Usage
#####
General
-------
.. program:: pygount
Run and specify the folder to analyze recursively, for example:
.. code-block:: bash
$ pygount ~/development/sometool
If you omit the folder, the current folder of your shell is used as starting
point. Apart from folders you can also specify single files and shell patterns
(using ``?``, ``*`` and ranges like ``[a-z]``).
Certain files and folders are automatically excluded from the analysis:
* files starting with dot (``.``) or ending in tilda (``~``)
* folders starting with dot (``.``) or named ``_svn``.
.. option:: --folders-to-skip LIST
.. option:: --names-to-skip LIST
To specify alternative patterns, use ``--folders-to-skip`` and
``--names-to-skip``. Both take a comma separated list of patterns, see below
on the pattern syntax.
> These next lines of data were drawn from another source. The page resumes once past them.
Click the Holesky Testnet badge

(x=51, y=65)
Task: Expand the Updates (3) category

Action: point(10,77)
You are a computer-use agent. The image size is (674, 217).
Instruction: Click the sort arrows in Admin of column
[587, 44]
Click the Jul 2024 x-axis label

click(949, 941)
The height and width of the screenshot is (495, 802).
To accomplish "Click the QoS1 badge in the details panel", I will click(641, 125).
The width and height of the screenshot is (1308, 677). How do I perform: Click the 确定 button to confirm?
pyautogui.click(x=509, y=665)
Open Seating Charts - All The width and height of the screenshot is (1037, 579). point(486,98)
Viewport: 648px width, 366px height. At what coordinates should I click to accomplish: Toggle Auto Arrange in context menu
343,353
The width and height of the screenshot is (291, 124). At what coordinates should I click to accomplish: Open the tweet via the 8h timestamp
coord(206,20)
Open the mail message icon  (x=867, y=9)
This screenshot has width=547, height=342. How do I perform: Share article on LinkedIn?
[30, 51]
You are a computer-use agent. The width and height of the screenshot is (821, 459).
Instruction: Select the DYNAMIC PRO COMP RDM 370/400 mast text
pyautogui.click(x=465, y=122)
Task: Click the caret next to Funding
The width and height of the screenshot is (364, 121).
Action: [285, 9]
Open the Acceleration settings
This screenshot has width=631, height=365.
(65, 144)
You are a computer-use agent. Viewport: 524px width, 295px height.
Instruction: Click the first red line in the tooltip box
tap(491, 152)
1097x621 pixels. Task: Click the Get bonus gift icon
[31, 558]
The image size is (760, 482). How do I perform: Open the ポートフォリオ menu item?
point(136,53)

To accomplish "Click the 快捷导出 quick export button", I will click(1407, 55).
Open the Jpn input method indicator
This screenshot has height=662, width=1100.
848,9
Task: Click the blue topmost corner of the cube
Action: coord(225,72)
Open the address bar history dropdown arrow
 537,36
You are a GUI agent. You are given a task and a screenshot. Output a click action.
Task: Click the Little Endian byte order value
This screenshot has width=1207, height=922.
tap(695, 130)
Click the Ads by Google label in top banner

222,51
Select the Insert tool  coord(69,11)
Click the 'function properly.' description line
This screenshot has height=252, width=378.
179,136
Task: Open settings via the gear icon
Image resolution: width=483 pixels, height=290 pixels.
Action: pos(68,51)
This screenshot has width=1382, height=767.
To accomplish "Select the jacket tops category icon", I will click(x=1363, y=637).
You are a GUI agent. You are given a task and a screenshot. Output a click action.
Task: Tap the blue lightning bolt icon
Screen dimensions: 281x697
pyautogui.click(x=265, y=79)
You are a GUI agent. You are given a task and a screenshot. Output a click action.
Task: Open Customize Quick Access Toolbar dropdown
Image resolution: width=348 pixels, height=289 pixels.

To for example also prevent folders starting with two
underscores (``_``) from being analyzed, specify
``--folders-to-skip=[...],__*``.
.. option:: --suffix LIST
To limit the analysis on certain file types, you can specify a comma separated
list of suffixes to take into account, for example ``--suffix=py,sql,xml``.
.. option:: --out FILE
By default the result of the analysis are written to the standard output. To
redirect the output to a file, use for example ``--out=counts.txt``.
To explicitly redirect to the standard output specify ``--out=STDOUT``.
.. option:: --format FORMAT
By default the result of the analysis are written to the standard output in a
format similar to sloccount. To redirect the output to a file, use e.g.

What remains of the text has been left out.